Thank you all for your responses. I appreciate everyone's views and opinions.

Here is what I did!

I called Matt Glass (Glass Water Systems). He came out to the house yesterday and met with my wife (The Princess and Boss....I planned on buying the Anita after much research....she said no.....wanted the Andreja!). She has wanted a softener in the house since we moved in 4-years ago but never really did any investigation. She was happy with what he proposed. It is a salt system (NELSEN C SERIES 1 INCH METERED 32000 GRAIN WATER SOFTENER SYSTEM COMPLETE). He is installing it tomorrow for $675 plus $125 for installation. Hopefully this is a reasonable solution?

In 4-years we have lost a $500 Insinkerator HC1100N Insta-Hot Filter system that my wife loves (we purchased a replacement). The replacement guy said it was due to the hard water. So our new espresso machine was good to push us over the edge to deal with the issue. I think had the price been >$1,200 I would have started off with filtered/distilled but now all our water appliances should benefit.

● Do this
Reproduce the forum post about installing a water softener in full, word for word.

● Entries
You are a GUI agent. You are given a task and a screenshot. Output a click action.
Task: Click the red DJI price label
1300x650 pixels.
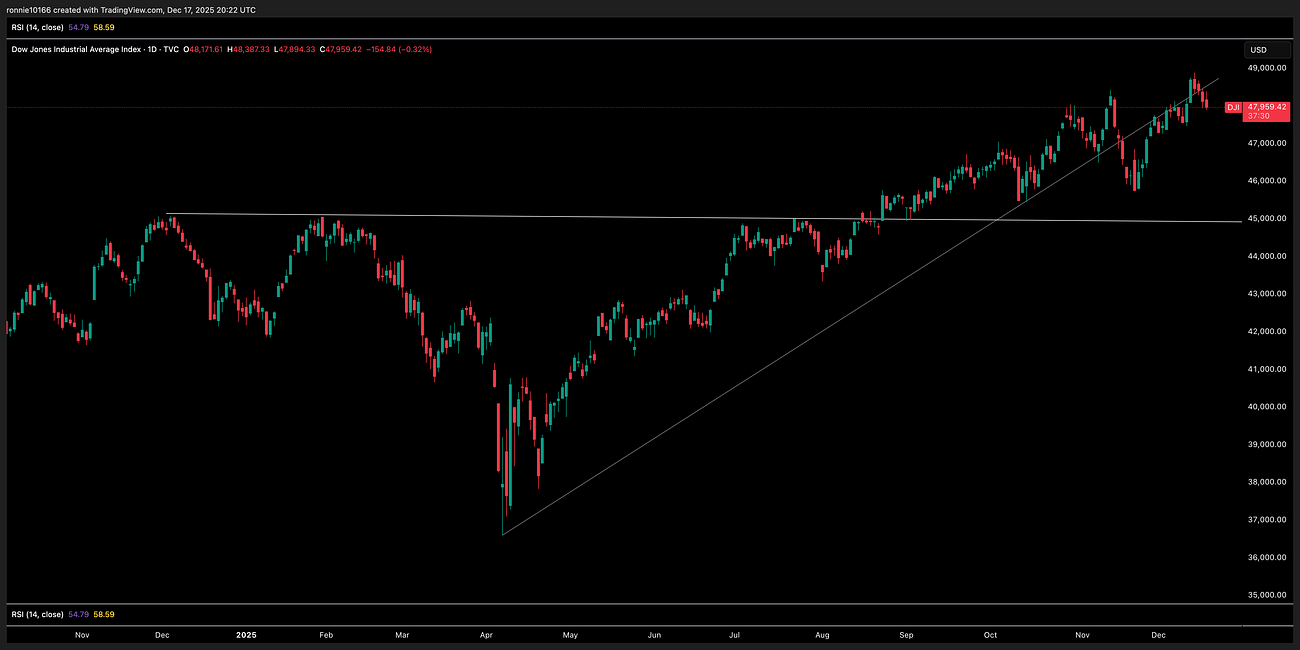pyautogui.click(x=1234, y=106)
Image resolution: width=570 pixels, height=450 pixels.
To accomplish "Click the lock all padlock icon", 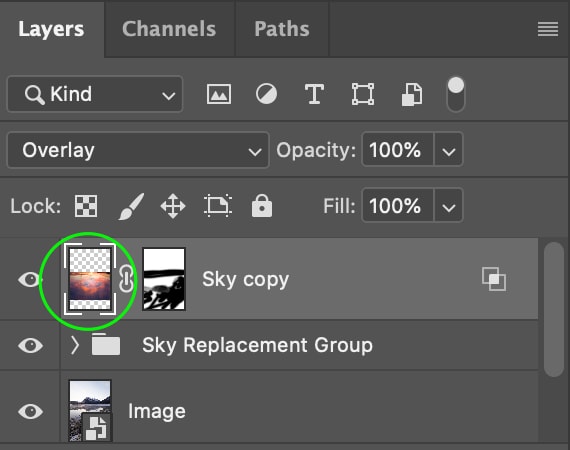I will pos(262,206).
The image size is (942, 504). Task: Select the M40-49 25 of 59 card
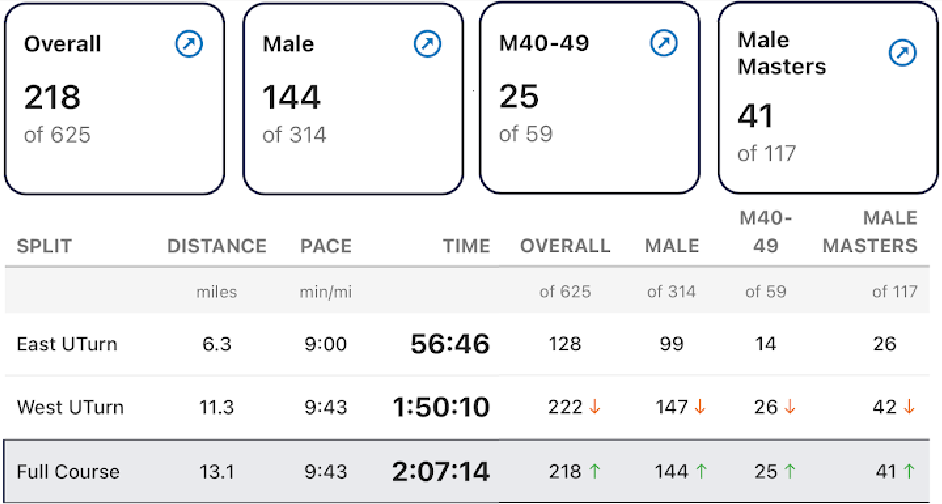click(589, 98)
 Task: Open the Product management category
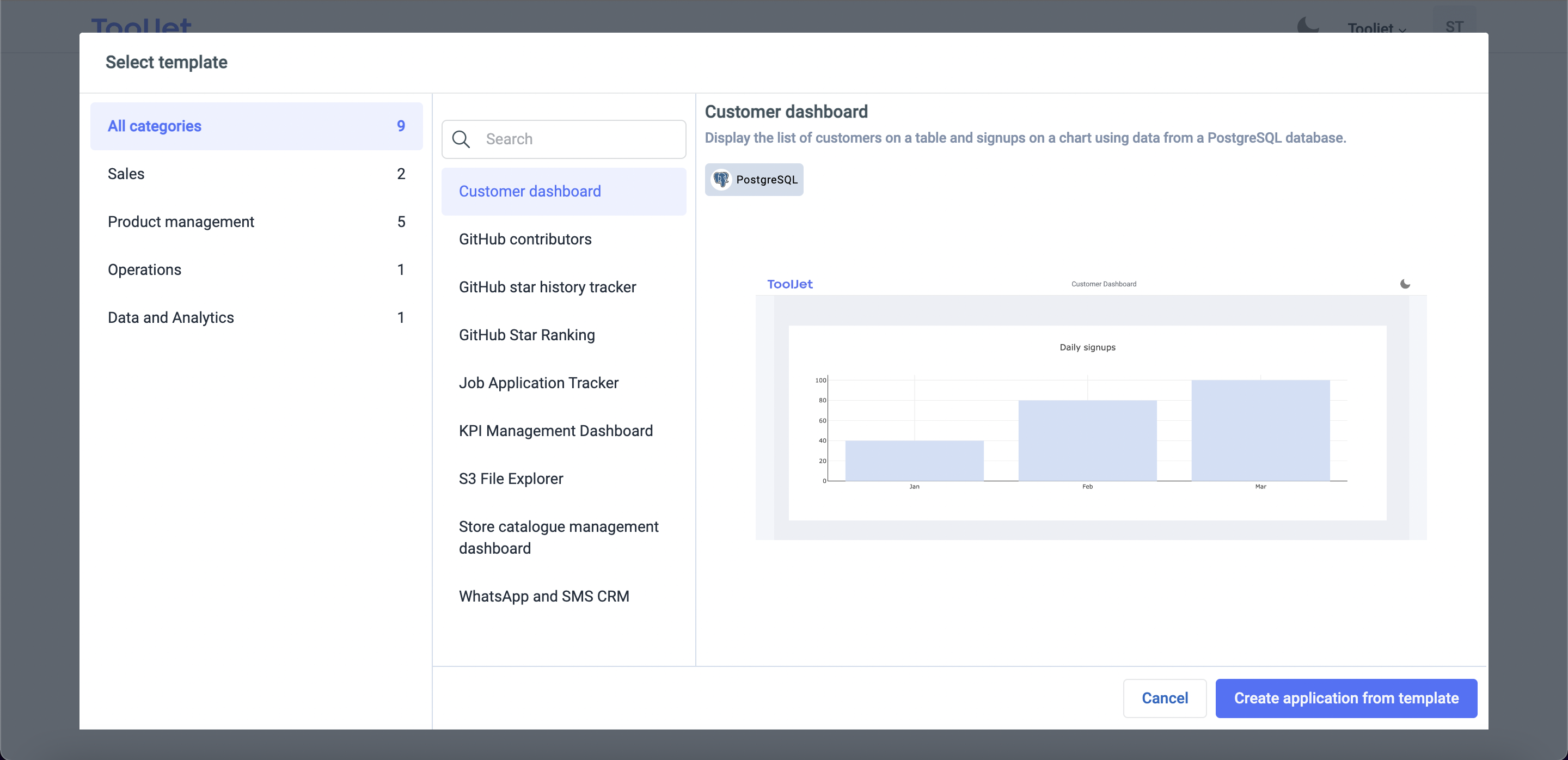(x=256, y=222)
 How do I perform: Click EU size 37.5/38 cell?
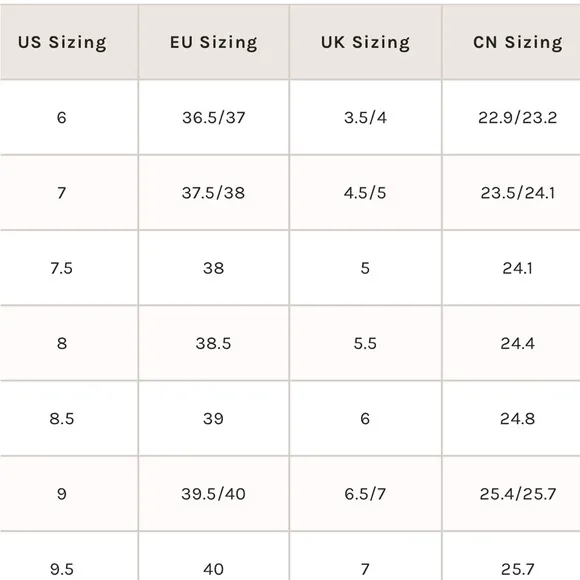(x=214, y=193)
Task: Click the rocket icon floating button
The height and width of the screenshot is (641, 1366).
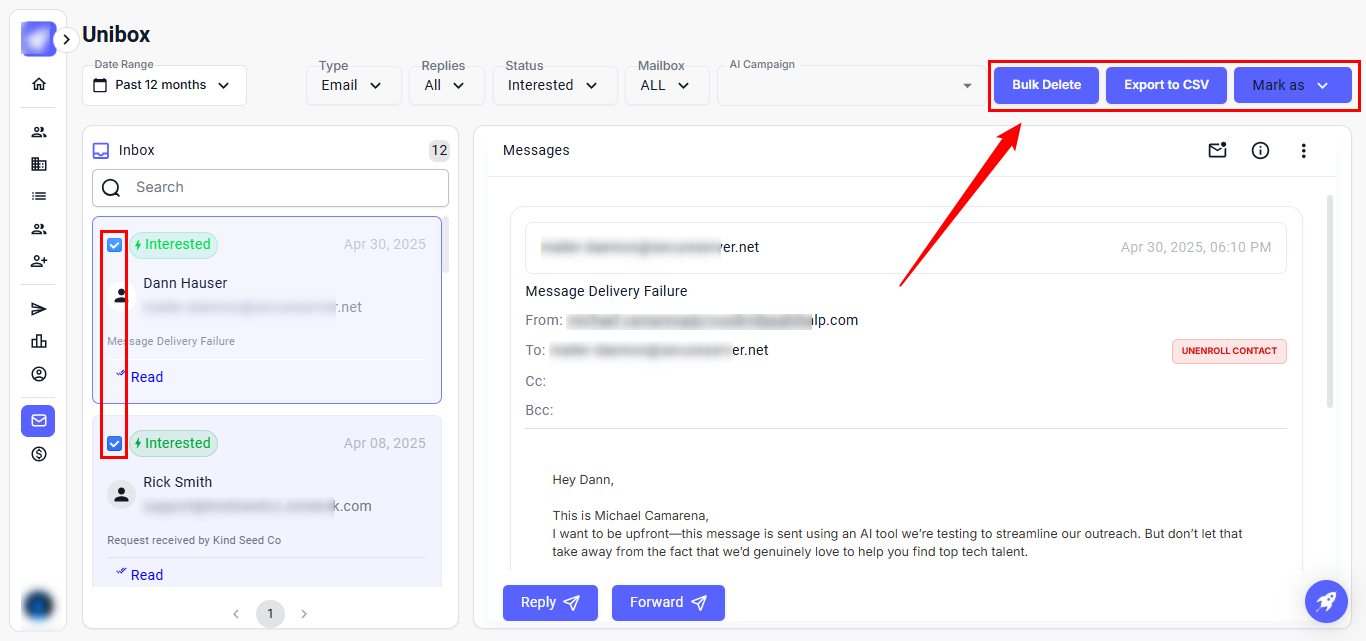Action: pyautogui.click(x=1326, y=602)

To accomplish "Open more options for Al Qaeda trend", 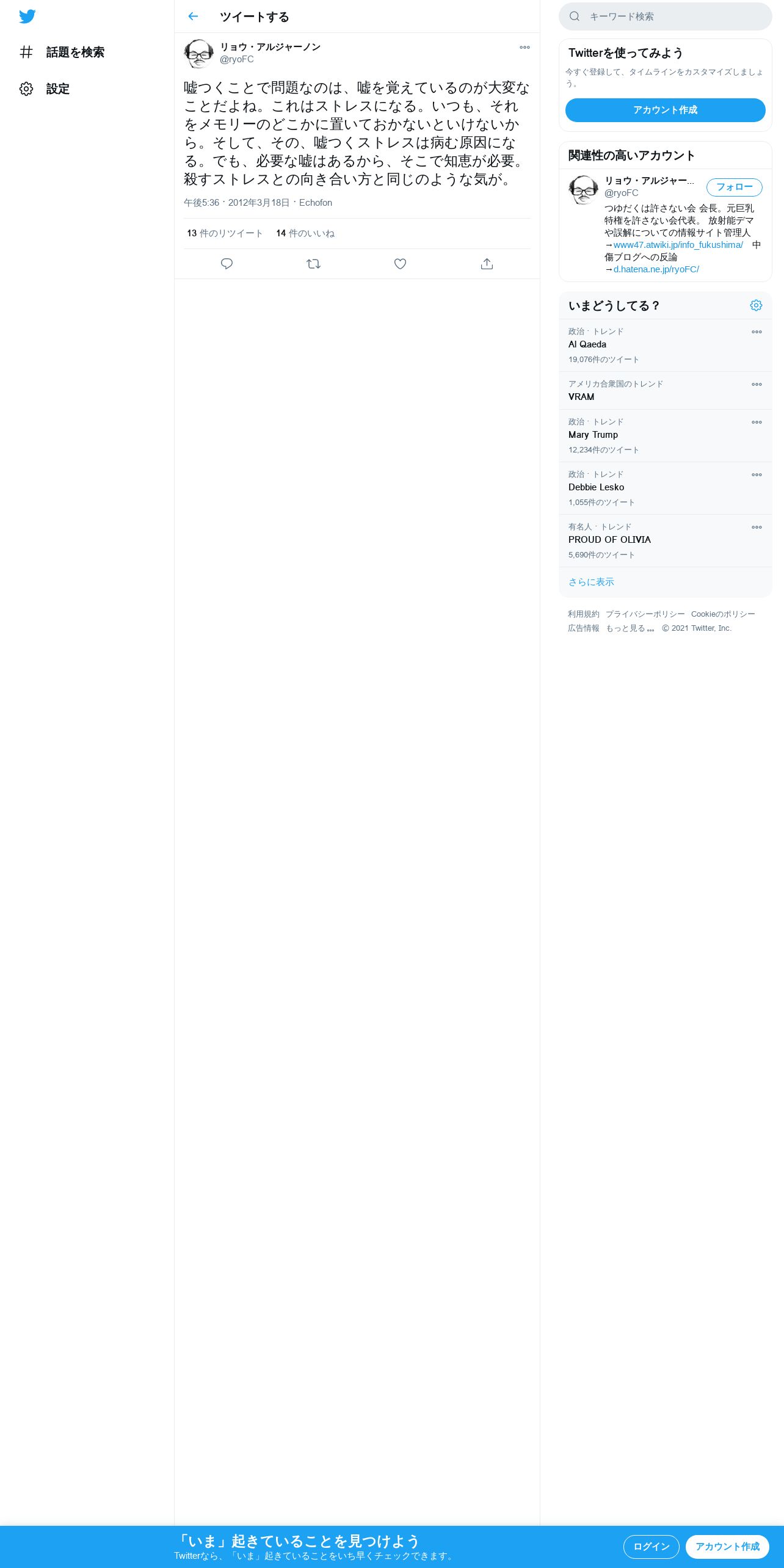I will click(757, 332).
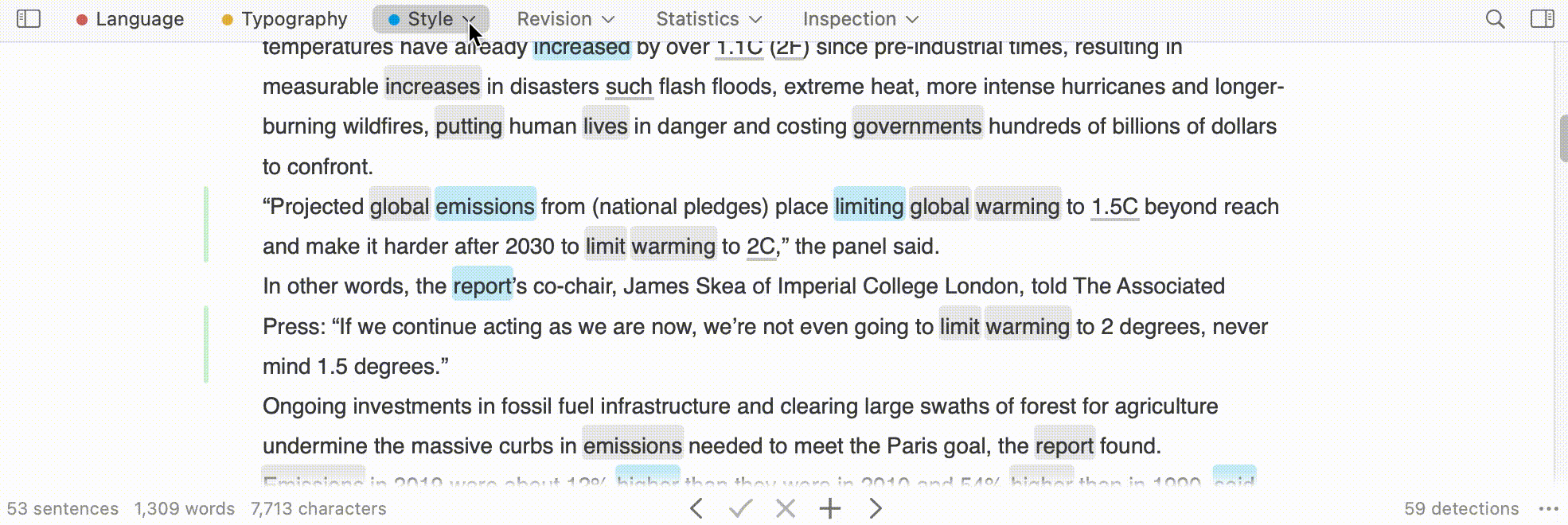The image size is (1568, 525).
Task: Toggle the Style check indicator dot
Action: click(x=394, y=19)
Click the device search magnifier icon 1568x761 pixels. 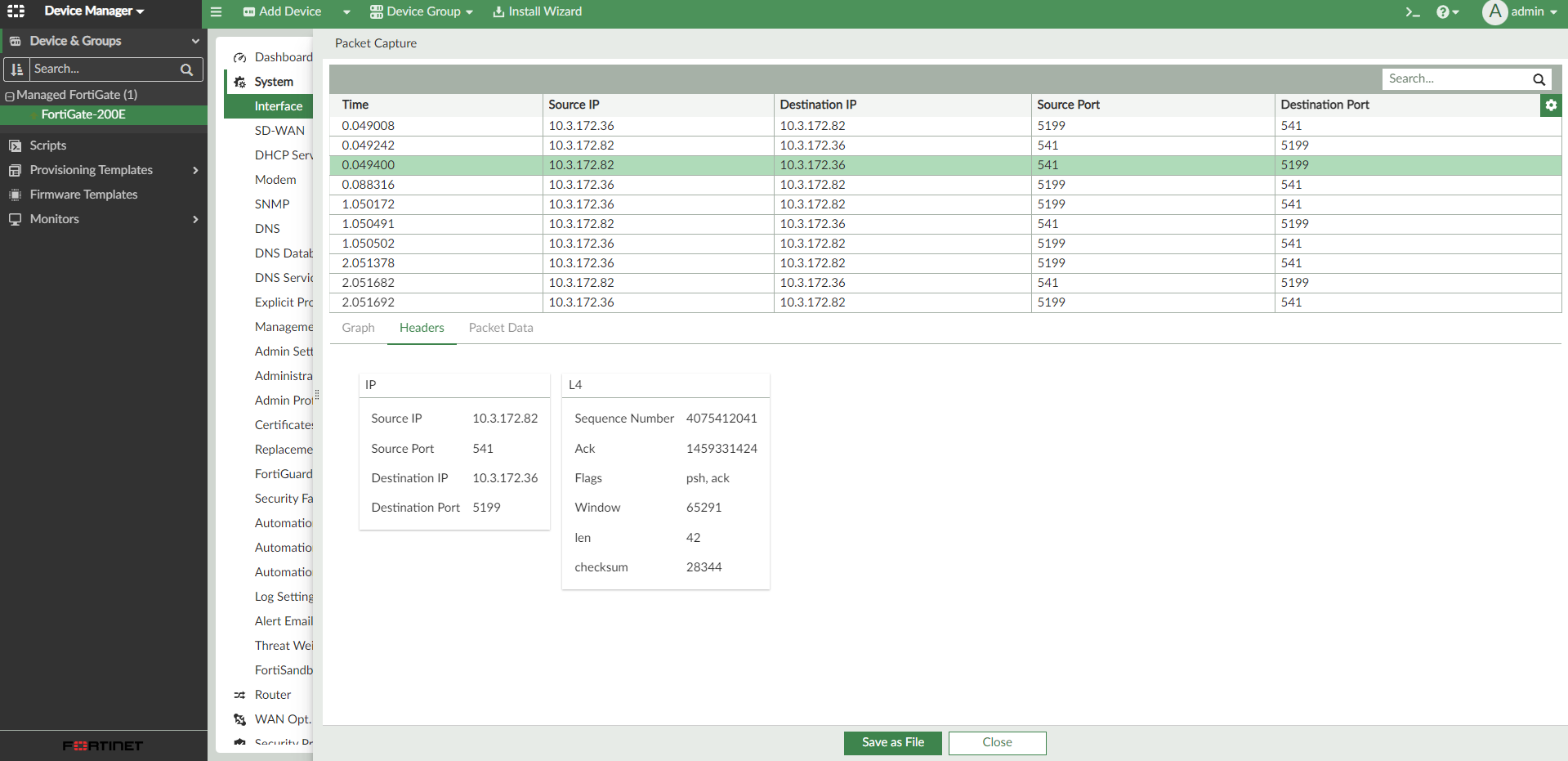[x=186, y=69]
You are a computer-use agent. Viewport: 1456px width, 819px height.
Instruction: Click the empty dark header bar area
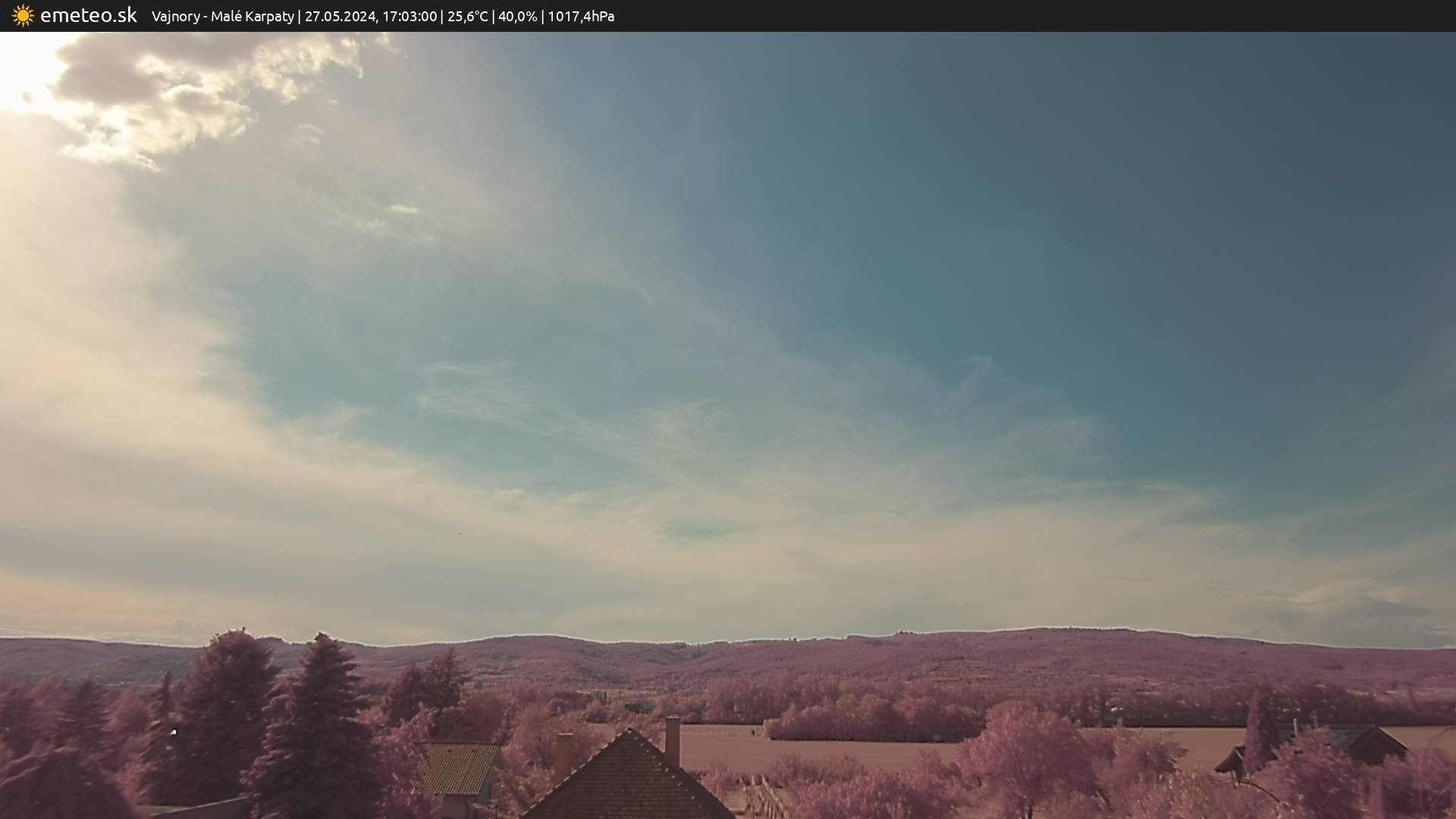tap(1062, 16)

● Finished task
Thank you all for your responses. I appreciate everyone's views and opinions.

Here is what I did!

I called Matt Glass (Glass Water Systems). He came out to the house yesterday and met with my wife (The Princess and Boss....I planned on buying the Anita after much research....she said no.....wanted the Andreja!). She has wanted a softener in the house since we moved in 4-years ago but never really did any investigation. She was happy with what he proposed. It is a salt system (NELSEN C SERIES 1 INCH METERED 32000 GRAIN WATER SOFTENER SYSTEM COMPLETE). He is installing it tomorrow for $675 plus $125 for installation. Hopefully this is a reasonable solution?

In 4-years we have lost a $500 Insinkerator HC1100N Insta-Hot Filter system that my wife loves (we purchased a replacement). The replacement guy said it was due to the hard water. So our new espresso machine was good to push us over the edge to deal with the issue. I think had the price been >$1,200 I would have started off with filtered/distilled but now all our water appliances should benefit.